**What is required**. Copy out, word for word, the entries from the line with "You are a computer-use agent. 1440x800" to the line with "pyautogui.click(x=1213, y=788)", including both of those lines.
* start Extracted data *
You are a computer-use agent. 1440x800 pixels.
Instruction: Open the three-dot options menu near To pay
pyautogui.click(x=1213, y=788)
* end Extracted data *
* start Extracted data *
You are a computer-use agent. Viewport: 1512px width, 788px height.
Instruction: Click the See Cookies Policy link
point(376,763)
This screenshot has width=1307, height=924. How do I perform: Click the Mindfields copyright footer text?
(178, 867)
* end Extracted data *
**Answer for the task**.
You are a computer-use agent. 1440x800 pixels.
Instruction: Open the three-dot options menu near To pay
pyautogui.click(x=1213, y=788)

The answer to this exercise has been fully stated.